====== RECORDED INFORMATION

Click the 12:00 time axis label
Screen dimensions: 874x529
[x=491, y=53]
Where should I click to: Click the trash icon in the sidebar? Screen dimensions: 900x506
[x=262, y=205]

============
====== RECORDED INFORMATION

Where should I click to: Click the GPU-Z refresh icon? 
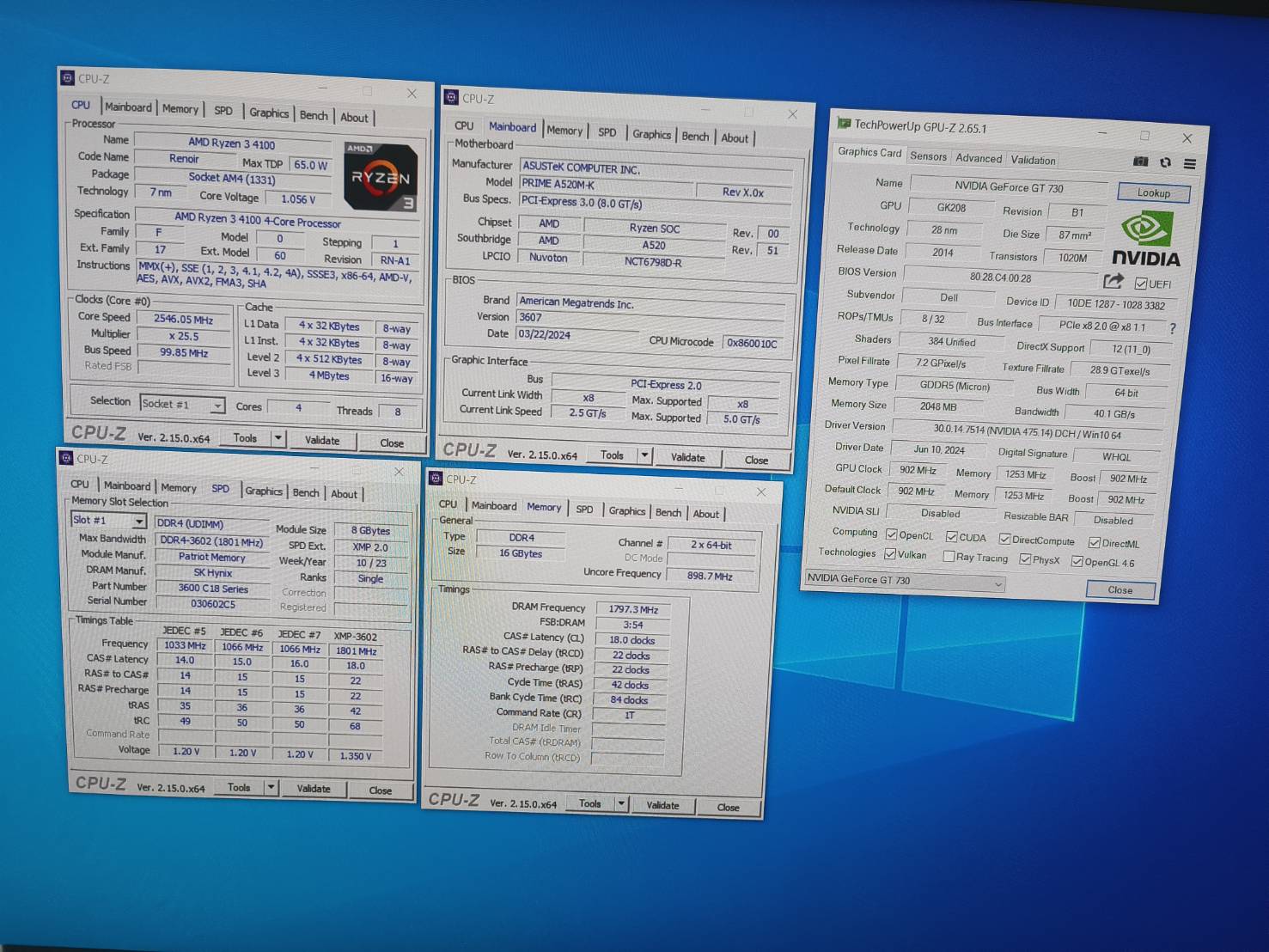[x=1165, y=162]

============
====== RECORDED INFORMATION

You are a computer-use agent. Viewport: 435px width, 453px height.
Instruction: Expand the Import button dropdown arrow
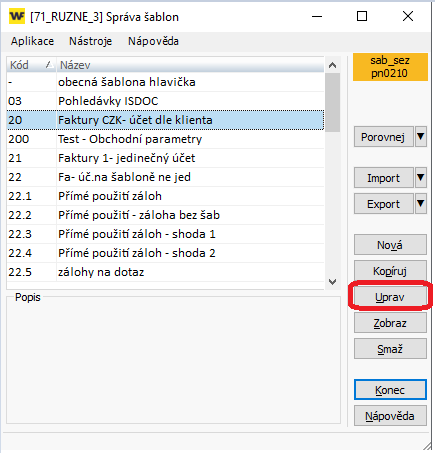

============

*WHAT THIS TASK INVOLVES*: From the records above, retype only the lines starting at the line that contains "You are a computer-use" and ending at the line that contains "Instruction: Expand the", both included.

*OUTPUT*:
You are a computer-use agent. Viewport: 435px width, 453px height.
Instruction: Expand the Import button dropdown arrow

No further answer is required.